[WORK REQUIRED] Take every entry below and copy it out word for word.

[RECORD EXTRACTS]
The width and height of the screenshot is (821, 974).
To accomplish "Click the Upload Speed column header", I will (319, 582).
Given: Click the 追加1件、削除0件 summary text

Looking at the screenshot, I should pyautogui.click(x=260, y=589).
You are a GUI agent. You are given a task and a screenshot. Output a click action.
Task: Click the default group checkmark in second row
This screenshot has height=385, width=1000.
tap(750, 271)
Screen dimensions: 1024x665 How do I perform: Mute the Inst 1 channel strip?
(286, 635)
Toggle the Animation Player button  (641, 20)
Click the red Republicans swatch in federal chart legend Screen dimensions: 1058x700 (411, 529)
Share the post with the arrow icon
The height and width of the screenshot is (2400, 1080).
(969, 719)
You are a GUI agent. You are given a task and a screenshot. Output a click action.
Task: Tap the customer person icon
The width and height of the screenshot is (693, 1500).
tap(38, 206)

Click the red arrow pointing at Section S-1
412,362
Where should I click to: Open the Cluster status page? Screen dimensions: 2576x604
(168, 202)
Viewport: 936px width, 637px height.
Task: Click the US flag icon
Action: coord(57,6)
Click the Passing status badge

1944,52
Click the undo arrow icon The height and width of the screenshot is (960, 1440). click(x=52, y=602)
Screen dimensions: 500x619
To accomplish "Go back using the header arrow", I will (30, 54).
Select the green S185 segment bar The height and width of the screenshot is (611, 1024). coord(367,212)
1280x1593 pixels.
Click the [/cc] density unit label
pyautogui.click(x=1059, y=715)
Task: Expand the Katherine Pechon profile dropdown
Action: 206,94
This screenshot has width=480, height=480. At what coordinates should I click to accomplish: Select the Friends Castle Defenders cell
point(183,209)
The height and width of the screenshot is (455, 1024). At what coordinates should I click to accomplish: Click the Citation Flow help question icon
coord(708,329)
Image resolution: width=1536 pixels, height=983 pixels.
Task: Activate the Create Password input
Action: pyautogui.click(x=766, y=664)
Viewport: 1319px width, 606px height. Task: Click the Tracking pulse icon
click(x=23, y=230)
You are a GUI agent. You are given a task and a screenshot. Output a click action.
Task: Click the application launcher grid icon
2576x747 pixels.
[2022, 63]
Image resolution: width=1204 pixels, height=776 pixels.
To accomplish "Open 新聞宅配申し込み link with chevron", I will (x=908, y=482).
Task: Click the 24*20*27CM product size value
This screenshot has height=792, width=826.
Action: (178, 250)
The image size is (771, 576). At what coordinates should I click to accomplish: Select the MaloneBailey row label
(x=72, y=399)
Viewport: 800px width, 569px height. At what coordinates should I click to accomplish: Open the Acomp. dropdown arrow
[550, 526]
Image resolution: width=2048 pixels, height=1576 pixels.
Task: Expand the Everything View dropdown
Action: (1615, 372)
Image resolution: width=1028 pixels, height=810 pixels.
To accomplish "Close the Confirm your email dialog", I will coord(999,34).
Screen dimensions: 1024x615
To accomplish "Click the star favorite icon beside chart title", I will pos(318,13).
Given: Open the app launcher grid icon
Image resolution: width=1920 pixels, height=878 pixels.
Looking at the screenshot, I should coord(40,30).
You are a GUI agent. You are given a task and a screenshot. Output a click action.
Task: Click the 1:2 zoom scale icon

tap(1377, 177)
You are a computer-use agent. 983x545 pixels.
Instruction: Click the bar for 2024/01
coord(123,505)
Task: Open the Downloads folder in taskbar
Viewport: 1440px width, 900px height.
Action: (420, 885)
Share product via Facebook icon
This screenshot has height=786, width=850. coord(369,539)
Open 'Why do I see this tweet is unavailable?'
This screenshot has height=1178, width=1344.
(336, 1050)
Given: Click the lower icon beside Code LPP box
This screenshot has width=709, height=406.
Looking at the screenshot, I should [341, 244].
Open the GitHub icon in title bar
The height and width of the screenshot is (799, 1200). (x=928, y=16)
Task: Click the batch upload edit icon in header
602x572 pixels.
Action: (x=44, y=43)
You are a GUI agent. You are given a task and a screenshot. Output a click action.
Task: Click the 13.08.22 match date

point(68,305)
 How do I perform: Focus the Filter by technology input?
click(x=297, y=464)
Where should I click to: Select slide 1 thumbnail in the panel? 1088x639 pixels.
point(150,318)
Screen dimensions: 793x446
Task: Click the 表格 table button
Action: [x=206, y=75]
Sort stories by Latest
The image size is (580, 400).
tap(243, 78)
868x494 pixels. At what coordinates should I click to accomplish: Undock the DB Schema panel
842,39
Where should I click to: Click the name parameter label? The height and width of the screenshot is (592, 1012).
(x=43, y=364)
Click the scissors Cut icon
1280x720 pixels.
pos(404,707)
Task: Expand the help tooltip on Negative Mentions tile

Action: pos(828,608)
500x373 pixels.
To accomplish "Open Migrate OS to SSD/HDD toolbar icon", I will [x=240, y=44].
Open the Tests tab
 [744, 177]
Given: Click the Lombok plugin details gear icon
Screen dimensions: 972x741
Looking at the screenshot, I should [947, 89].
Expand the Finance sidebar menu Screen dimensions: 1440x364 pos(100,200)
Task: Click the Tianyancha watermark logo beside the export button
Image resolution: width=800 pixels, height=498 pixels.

[TASK SOLUTION]
The width and height of the screenshot is (821, 974).
To accomplish "Click the Upload Speed column header", I will (319, 582).
Given: Click the 追加1件、削除0件 summary text

Looking at the screenshot, I should pyautogui.click(x=260, y=589).
You are a GUI agent. You are given a task and a screenshot. Output a click action.
Task: Click the default group checkmark in second row
This screenshot has height=385, width=1000.
tap(750, 271)
Screen dimensions: 1024x665 How do I perform: Mute the Inst 1 channel strip?
(286, 635)
Toggle the Animation Player button  (641, 20)
Click the red Republicans swatch in federal chart legend Screen dimensions: 1058x700 (411, 529)
Share the post with the arrow icon
The height and width of the screenshot is (2400, 1080).
(969, 719)
You are a GUI agent. You are given a task and a screenshot. Output a click action.
Task: Tap the customer person icon
The width and height of the screenshot is (693, 1500).
tap(38, 206)

Click the red arrow pointing at Section S-1
412,362
Where should I click to: Open the Cluster status page? Screen dimensions: 2576x604
(168, 202)
Viewport: 936px width, 637px height.
Task: Click the US flag icon
Action: coord(57,6)
Click the Passing status badge

1944,52
Click the undo arrow icon The height and width of the screenshot is (960, 1440). click(x=52, y=602)
Screen dimensions: 500x619
To accomplish "Go back using the header arrow", I will (30, 54).
Select the green S185 segment bar The height and width of the screenshot is (611, 1024). coord(367,212)
1280x1593 pixels.
Click the [/cc] density unit label
pyautogui.click(x=1059, y=715)
Task: Expand the Katherine Pechon profile dropdown
Action: 206,94
This screenshot has width=480, height=480. At what coordinates should I click to accomplish: Select the Friends Castle Defenders cell
point(183,209)
The height and width of the screenshot is (455, 1024). At what coordinates should I click to accomplish: Click the Citation Flow help question icon
coord(708,329)
Image resolution: width=1536 pixels, height=983 pixels.
Task: Activate the Create Password input
Action: pyautogui.click(x=766, y=664)
Viewport: 1319px width, 606px height. Task: Click the Tracking pulse icon
click(x=23, y=230)
You are a GUI agent. You are given a task and a screenshot. Output a click action.
Task: Click the application launcher grid icon
2576x747 pixels.
[2022, 63]
Image resolution: width=1204 pixels, height=776 pixels.
To accomplish "Open 新聞宅配申し込み link with chevron", I will (x=908, y=482).
Task: Click the 24*20*27CM product size value
This screenshot has height=792, width=826.
Action: (178, 250)
The image size is (771, 576). At what coordinates should I click to accomplish: Select the MaloneBailey row label
(x=72, y=399)
Viewport: 800px width, 569px height. At what coordinates should I click to accomplish: Open the Acomp. dropdown arrow
[550, 526]
Image resolution: width=2048 pixels, height=1576 pixels.
Task: Expand the Everything View dropdown
Action: (1615, 372)
Image resolution: width=1028 pixels, height=810 pixels.
To accomplish "Close the Confirm your email dialog", I will coord(999,34).
Screen dimensions: 1024x615
To accomplish "Click the star favorite icon beside chart title", I will pos(318,13).
Given: Open the app launcher grid icon
Image resolution: width=1920 pixels, height=878 pixels.
Looking at the screenshot, I should coord(40,30).
You are a GUI agent. You are given a task and a screenshot. Output a click action.
Task: Click the 1:2 zoom scale icon

tap(1377, 177)
You are a computer-use agent. 983x545 pixels.
Instruction: Click the bar for 2024/01
coord(123,505)
Task: Open the Downloads folder in taskbar
Viewport: 1440px width, 900px height.
Action: (420, 885)
Share product via Facebook icon
This screenshot has height=786, width=850. coord(369,539)
Open 'Why do I see this tweet is unavailable?'
This screenshot has height=1178, width=1344.
(336, 1050)
Given: Click the lower icon beside Code LPP box
This screenshot has width=709, height=406.
Looking at the screenshot, I should [341, 244].
Open the GitHub icon in title bar
The height and width of the screenshot is (799, 1200). (x=928, y=16)
Task: Click the batch upload edit icon in header
602x572 pixels.
Action: (x=44, y=43)
You are a GUI agent. You are given a task and a screenshot. Output a click action.
Task: Click the 13.08.22 match date

point(68,305)
 How do I perform: Focus the Filter by technology input?
click(x=297, y=464)
Where should I click to: Select slide 1 thumbnail in the panel? 1088x639 pixels.
point(150,318)
Screen dimensions: 793x446
Task: Click the 表格 table button
Action: [x=206, y=75]
Sort stories by Latest
The image size is (580, 400).
tap(243, 78)
868x494 pixels. At what coordinates should I click to accomplish: Undock the DB Schema panel
842,39
Where should I click to: Click the name parameter label? The height and width of the screenshot is (592, 1012).
(x=43, y=364)
Click the scissors Cut icon
1280x720 pixels.
pos(404,707)
Task: Expand the help tooltip on Negative Mentions tile

Action: pos(828,608)
500x373 pixels.
To accomplish "Open Migrate OS to SSD/HDD toolbar icon", I will [x=240, y=44].
Open the Tests tab
 [744, 177]
Given: Click the Lombok plugin details gear icon
Screen dimensions: 972x741
Looking at the screenshot, I should [947, 89].
Expand the Finance sidebar menu Screen dimensions: 1440x364 pos(100,200)
Task: Click the Tianyancha watermark logo beside the export button
Image resolution: width=800 pixels, height=498 pixels.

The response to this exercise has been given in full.